Hello! Looks like you’re going to take the TSI. The experience can be dreadful or even enjoyable, but it depends on how you approach it and how prepared you are. Yes, it is fairly long if you take all parts on the same day, and the essay comes after the reading and writing sections, so after this, you STILL have the math section. Regardless of how much you will be taking that day, there are some ways that will help you get through the essay with a low amount of stress.

Perhaps you have looked at the College Board’s sample essays. Those 7 and 8 earning essays are kind of scary, like the person is an “encyclopedia” as some of my other students have said. I feel the same way. I’m not expecting you to get a 7 or 8 because all you need to do is show the scoring software (yes, a computer program scores your essay) that you can form a good argument with solid examples, use decent grammar and vocabulary, and pass, and passing is either a score of 5 or a 363 on the writing and a score of 4 on the essay.

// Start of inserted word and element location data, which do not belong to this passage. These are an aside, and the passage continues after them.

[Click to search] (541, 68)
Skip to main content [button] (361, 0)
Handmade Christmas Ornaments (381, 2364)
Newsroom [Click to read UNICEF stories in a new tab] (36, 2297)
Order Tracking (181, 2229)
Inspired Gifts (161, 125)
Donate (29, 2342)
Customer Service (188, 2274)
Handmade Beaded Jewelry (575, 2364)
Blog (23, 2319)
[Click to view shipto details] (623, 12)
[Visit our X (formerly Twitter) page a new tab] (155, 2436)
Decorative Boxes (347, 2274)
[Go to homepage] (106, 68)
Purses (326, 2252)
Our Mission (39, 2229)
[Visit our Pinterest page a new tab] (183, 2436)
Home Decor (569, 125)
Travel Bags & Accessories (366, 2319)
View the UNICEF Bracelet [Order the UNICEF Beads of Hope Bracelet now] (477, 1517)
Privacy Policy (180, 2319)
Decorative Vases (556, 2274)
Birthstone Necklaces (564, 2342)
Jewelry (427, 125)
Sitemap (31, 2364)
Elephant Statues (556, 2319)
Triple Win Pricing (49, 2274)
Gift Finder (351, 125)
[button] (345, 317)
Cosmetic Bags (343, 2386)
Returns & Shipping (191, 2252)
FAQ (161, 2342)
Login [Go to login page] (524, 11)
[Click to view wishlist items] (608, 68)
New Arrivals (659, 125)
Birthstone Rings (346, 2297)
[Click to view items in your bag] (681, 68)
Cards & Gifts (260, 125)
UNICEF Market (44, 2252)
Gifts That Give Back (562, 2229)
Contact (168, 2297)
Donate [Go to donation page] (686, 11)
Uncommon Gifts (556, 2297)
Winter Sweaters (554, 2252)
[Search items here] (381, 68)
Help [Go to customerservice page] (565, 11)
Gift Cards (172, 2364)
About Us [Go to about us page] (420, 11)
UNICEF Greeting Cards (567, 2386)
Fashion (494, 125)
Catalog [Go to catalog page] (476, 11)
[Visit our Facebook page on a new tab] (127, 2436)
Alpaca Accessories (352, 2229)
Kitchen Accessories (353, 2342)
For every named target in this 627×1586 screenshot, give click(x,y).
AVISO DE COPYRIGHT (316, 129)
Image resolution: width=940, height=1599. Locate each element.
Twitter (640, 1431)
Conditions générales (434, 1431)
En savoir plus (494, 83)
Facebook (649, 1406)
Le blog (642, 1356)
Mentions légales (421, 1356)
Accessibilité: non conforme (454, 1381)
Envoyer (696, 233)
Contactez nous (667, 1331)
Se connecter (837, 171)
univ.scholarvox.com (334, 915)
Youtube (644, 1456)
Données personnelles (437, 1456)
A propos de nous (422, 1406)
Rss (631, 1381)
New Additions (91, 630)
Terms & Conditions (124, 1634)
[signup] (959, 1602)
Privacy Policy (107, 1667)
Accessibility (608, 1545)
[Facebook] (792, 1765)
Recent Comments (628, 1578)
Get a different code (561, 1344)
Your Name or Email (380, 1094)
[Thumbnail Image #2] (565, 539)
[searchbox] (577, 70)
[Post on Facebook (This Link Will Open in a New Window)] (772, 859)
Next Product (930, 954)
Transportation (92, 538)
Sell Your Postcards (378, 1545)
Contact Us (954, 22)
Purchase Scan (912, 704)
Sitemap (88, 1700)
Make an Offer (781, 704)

If you haven’t realized it, the TSI will ask you to make an argument supporting one side of philosophical debate. Though the topics can be hard to argue because they are typically asking you to make black and white a somewhat grey topic, they are not judging you based on which argument you need to make; rather, they are looking at HOW you support your argument with examples, evidence, and appropriate sentence structure. My recommendation is to, first, use the scratch paper provided to make a two-column list or other graphic organizer (venn diagram, mind map, etc.) to help you literally see and determine which side of the debate will be easiest to argue. Once you figure out which side has the strongest evidence, or even which you prefer to argue, then you can start shaping your content.

As far as essay structure goes, a 4 or 5 paragraph essay depending on how many points you will want to argue is a good start. You will need an intro, two or three body paragraphs and a conclusion, very similar to the basic 5-paragraph essay format you’ve used in school before. The intro hooks the reader into the topic by initially talking about it in broad terms and then siphoning it down to the thesis. The thesis lets the reader know which side of the debate you are taking and why, so this is where you take charge of your argument with confidence. Each body paragraph discusses one of the points you are going to argue, which you will introduce in the first topic sentence and close out at the end of the paragraph. The conclusion wraps up the whole thing by paraphrasing the thesis first, then summarizing the topic sentences from the body paragraphs, and finally, closing out with a somewhat philosophical statement that gets the reader to continue thinking about your side of the debate. This essay is going to end up being 300 to 600 words, so if you pick solid examples and make sure you are very clear in your explanations of things, it won’t hard to reach.

The body paragraphs are the meat of the essay around which your intro and conclusion will be formed; however, feel free to start with which ever paragraph is easiest. In order to pass this exam with a 5 or 6, you will need at least two, strong examples that back up your side of the debate. Fortunately, the examples can come from a variety of sources like fiction or non-fiction books, your personal life, a celebrity or public figure, or even a play or a movie that aren’t necessarily well-known. You can even make up something if you have to, as long as it is analogous to your side of the debate (I only recommend this as a last resort in case you brain fart or something). The first sentence will tell the reader which point you are going to make, the sentences in the middle will tell the story or explain the example you picked, and the last sentence will wrap up the paragraph with a conclusive, argument benefitting statement about the entire example. If you have solid examples, then you won’t need to make any circular arguments. In fact, never make a circular argument, EVER. That’s when you say something like, “The bird is well-know because it is talked about a lot and that’s why it is well-known.” Do not do this.

My final tips are to make sure that your grammar, sentence structure, spelling are at least decent and don’t take away from the argument you are trying to make; a few errors are not going to tank your score and you won’t have a dictionary or other resource available to you, so if you encounter something you are not sure about, it’s best for your stress level to let it be as you have typed it and move on to the next item. Also, use all of the scratch paper you need. Once you decide on a side of the debate to argue, just start. The cool thing about the TSI is that you CAN retest if you need to within a short time frame, and although that is not the goal and you would have to pay for it again, you don’t need to be extra stressed with worrying that it will be your only shot. The last things to do are to rescan your essay for clarity and redundancy and other small errors you may have missed initially. See if you can change some of your wording to make it sound “better” or use “bigger words,” but it doesn’t have to sound like a scholar wrote it. If you get a chance, practice with an essay topic beforehand so you can start putting these strategies into place. Best of luck!